• _Exercise requirements_
What lines below mention the word "model"? Copy each one.

• _Records for this task_
== Segment start ==

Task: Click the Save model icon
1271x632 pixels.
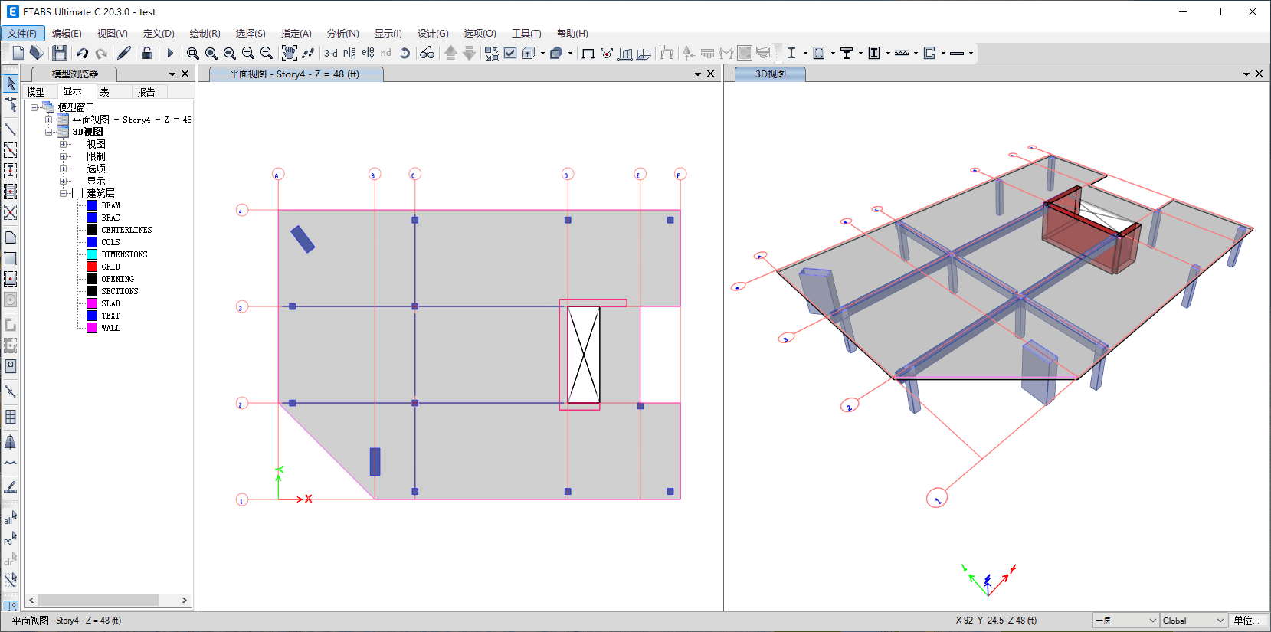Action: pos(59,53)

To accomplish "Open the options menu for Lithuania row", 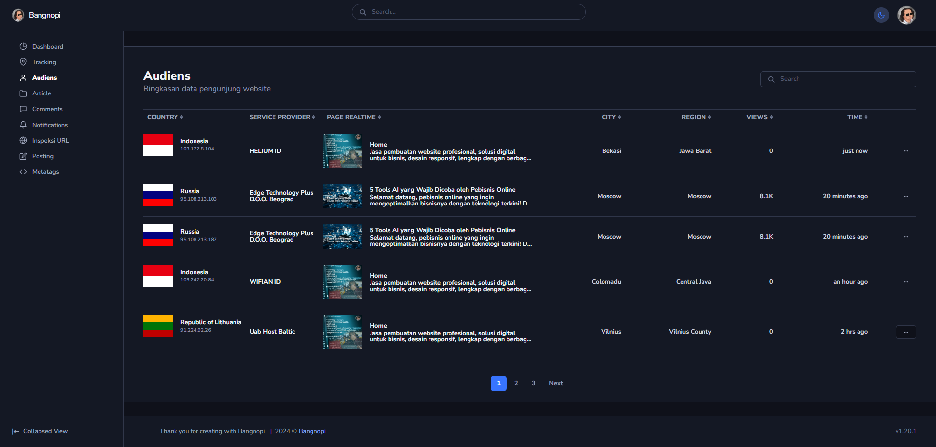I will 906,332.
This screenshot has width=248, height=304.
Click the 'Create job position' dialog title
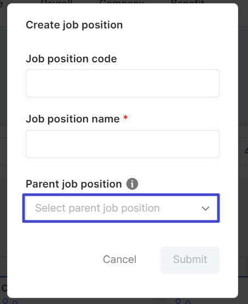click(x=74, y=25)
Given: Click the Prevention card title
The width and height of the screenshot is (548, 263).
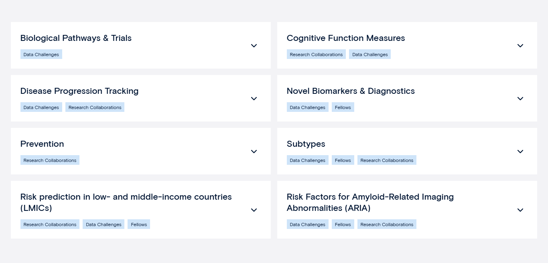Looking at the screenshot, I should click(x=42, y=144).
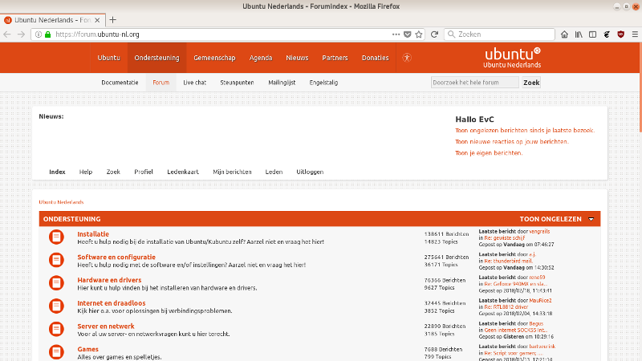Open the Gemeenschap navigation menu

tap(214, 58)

== Segment end ==
== Segment start ==

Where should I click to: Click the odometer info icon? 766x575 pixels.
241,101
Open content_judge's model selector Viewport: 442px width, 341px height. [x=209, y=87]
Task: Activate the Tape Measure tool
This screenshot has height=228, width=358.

== Segment end ==

• _Output below_
Task: Click the Save model icon
Open content_judge's model selector Viewport: 442px width, 341px height. [x=209, y=87]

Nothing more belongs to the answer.